Collected data entries:
______________________________

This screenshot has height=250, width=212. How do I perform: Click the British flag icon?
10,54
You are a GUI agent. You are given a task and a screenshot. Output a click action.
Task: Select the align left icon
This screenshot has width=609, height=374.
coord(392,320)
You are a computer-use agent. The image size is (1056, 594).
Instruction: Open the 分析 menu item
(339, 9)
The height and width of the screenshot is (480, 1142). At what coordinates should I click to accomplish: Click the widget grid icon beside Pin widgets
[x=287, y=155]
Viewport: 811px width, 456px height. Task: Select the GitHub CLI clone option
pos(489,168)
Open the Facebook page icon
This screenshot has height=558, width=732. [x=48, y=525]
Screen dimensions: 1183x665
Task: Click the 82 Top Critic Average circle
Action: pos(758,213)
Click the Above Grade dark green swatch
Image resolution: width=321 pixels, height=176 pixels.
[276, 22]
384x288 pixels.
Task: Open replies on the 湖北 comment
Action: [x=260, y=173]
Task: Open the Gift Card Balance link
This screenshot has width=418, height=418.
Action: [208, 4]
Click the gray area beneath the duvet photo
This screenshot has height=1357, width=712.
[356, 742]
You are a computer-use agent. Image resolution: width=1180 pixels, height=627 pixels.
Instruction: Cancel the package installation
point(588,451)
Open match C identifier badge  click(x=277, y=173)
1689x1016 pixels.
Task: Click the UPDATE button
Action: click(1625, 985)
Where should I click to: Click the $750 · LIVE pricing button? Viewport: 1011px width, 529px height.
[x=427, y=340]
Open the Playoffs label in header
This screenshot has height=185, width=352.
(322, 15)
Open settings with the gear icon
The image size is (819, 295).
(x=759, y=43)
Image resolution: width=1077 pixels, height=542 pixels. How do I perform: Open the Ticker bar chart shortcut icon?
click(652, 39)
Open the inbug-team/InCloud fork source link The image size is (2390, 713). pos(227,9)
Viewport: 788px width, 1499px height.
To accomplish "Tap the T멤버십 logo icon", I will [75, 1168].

______________________________

The answer must be an exact copy of every entry.

This screenshot has height=250, width=212. How do I perform: Click the British flag icon?
10,54
You are a GUI agent. You are given a task and a screenshot. Output a click action.
Task: Select the align left icon
This screenshot has width=609, height=374.
coord(392,320)
You are a computer-use agent. The image size is (1056, 594).
Instruction: Open the 分析 menu item
(339, 9)
The height and width of the screenshot is (480, 1142). At what coordinates should I click to accomplish: Click the widget grid icon beside Pin widgets
[x=287, y=155]
Viewport: 811px width, 456px height. Task: Select the GitHub CLI clone option
pos(489,168)
Open the Facebook page icon
This screenshot has height=558, width=732. [x=48, y=525]
Screen dimensions: 1183x665
Task: Click the 82 Top Critic Average circle
Action: pos(758,213)
Click the Above Grade dark green swatch
Image resolution: width=321 pixels, height=176 pixels.
[276, 22]
384x288 pixels.
Task: Open replies on the 湖北 comment
Action: [x=260, y=173]
Task: Open the Gift Card Balance link
This screenshot has width=418, height=418.
Action: [208, 4]
Click the gray area beneath the duvet photo
This screenshot has height=1357, width=712.
[356, 742]
You are a computer-use agent. Image resolution: width=1180 pixels, height=627 pixels.
Instruction: Cancel the package installation
point(588,451)
Open match C identifier badge  click(x=277, y=173)
1689x1016 pixels.
Task: Click the UPDATE button
Action: click(1625, 985)
Where should I click to: Click the $750 · LIVE pricing button? Viewport: 1011px width, 529px height.
[x=427, y=340]
Open the Playoffs label in header
This screenshot has height=185, width=352.
(322, 15)
Open settings with the gear icon
The image size is (819, 295).
(x=759, y=43)
Image resolution: width=1077 pixels, height=542 pixels. How do I perform: Open the Ticker bar chart shortcut icon?
click(652, 39)
Open the inbug-team/InCloud fork source link The image size is (2390, 713). pos(227,9)
Viewport: 788px width, 1499px height.
To accomplish "Tap the T멤버십 logo icon", I will [75, 1168].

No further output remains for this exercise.